Employing a model similar to Lynch's (2009), Futschik and Schlötterer clearly demonstrate that, when individual DNAs can be pooled in exactly equal molar concentrations, estimation of allele frequencies for high-frequency alleles is always more efficient in pools. However, one of the greatest technical challenges to the pooling approach is obtaining equal molar concentrations (Craig et al. 2009). As Futschik and Schlötterer show in Figure 8, when realistic variance in DNA concentrations are assumed, pools must be very large (hundreds of individuals) for the allele-frequency estimation to be more efficient in pools than by individually sequencing 10 alleles to a 10× depth. Of course, it is not at all clear why any investigator would ever attempt to estimate allele frequency by sequencing 10 alleles to a 10× depth. A more realistic experiment might sequence 100–1000 samples to a 30× depth. Of course, for pools to perform better than individual sequencing for this application, the pools must be drawn from much larger populations, e.g., from thousands to tens of thousands of individuals, which again implies that the samples are not themselves limiting. More pointedly, when sequencing pools of hundreds to thousands of individuals, there is no possibility of individual variant detection. All rare alleles will be lost. The only SNPs that can be “called” are those at a very high minor allele frequency in the general population. Thus, the proper competitor experiment is not really “individual sequencing,” which would detect rare minor alleles, but instead “individual genotyping.” If only high minor allele-frequency SNPs can be assayed, the most straightforward experiment is simply to genotype them in all samples, efficiently and inexpensively, and avoid sequencing altogether. This trade-off—sequencing pools large enough for efficient allele-frequency estimation and thus destroying the ability to assay rare alleles—is just one of many trade-offs associated with a pooling approach.

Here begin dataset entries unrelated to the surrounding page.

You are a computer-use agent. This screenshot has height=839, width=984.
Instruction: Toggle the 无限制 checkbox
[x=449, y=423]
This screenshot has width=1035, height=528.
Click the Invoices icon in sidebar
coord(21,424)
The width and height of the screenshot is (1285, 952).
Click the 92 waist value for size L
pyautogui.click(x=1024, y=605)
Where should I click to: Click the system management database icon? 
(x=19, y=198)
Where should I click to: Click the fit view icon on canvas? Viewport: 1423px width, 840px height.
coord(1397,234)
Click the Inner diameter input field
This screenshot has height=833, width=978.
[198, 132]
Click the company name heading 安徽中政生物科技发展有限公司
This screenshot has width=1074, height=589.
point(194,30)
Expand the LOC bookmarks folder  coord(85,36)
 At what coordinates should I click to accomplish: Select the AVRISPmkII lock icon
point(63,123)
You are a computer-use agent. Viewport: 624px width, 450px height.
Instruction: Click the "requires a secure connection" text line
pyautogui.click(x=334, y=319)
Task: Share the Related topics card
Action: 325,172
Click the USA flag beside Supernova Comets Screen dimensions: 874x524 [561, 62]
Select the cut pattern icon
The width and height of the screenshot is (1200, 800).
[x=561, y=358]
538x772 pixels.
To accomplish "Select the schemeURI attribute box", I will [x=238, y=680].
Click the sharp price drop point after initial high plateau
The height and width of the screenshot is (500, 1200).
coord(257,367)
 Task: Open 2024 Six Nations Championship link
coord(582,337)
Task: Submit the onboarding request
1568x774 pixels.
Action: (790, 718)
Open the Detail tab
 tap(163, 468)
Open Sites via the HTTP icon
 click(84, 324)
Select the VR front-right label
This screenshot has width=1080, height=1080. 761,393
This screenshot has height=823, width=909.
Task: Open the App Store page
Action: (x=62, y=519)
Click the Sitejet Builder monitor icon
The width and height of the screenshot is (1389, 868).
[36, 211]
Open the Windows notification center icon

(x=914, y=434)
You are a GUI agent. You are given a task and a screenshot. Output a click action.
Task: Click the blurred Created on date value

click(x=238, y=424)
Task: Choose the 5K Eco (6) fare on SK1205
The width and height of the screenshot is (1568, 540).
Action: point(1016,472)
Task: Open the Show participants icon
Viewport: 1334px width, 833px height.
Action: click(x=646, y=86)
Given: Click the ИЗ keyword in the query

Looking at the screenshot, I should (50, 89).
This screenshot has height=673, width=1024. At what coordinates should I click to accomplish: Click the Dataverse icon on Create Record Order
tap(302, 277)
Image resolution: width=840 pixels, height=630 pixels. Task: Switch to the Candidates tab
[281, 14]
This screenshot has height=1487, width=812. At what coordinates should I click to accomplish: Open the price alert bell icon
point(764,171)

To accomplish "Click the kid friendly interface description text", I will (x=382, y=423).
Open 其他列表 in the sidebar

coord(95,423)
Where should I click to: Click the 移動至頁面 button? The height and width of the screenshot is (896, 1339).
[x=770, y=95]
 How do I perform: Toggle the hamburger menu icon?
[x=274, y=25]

Finally, although dismissed by Futschik and Schlötterer as an acceptable trade-off in light of the perceived relative advantages of pooling, it is significant to note that haplotype information is necessarily being sacrificed under this approach as well. While this may indeed be a necessary price for a cost-effective and accurate characterization of SNP frequencies in a population of interest, it should not be disregarded as insignificant. A number of recent methodological advancements in population genetics—ranging from the inference of demographic (Davison et al. 2009) and recurrent selection parameters (e.g., Jensen et al. 2008) to the identification of both complete and incomplete selective events (e.g., Hudson et al. 1994; Sabeti et al. 2007; Pavlidis et al. 2010)—revolve around patterns of linkage disequilibrium. Additionally, given the seemingly indistinguishable effects of selection and demography on the site frequency spectrum, recent theoretical work has argued for the importance of linkage disequilibrium in distinguishing among population genetics models (e.g., Stephan et al. 2006). At worst, this absence of LD information may greatly limit the value of pooled sequencing in evolutionary analyses, independent of the loss of low-frequency alleles. At best, the loss of LD information may represent a new challenge for theoretical and computational population geneticists to develop a novel class of test statistics designed to utilize this future wealth of cost-effective pooled data generation.

Although the authors do demonstrate several genetic applications when pooling performance can be better than individual sequencing, assuming realistic error rates, those applications are relatively narrow and always involve significant trade-offs. For many applications, individual sequencing must always be preferred. Thus, the work by Futschik and Schlötterer is significant as it represents a careful and systematic comparison between two competing methodologies and identifies trade-offs that ought to be carefully considered by the multiple fields utilizing next-generation sequencing technologies—from medical application to conservation genetics to population genomics.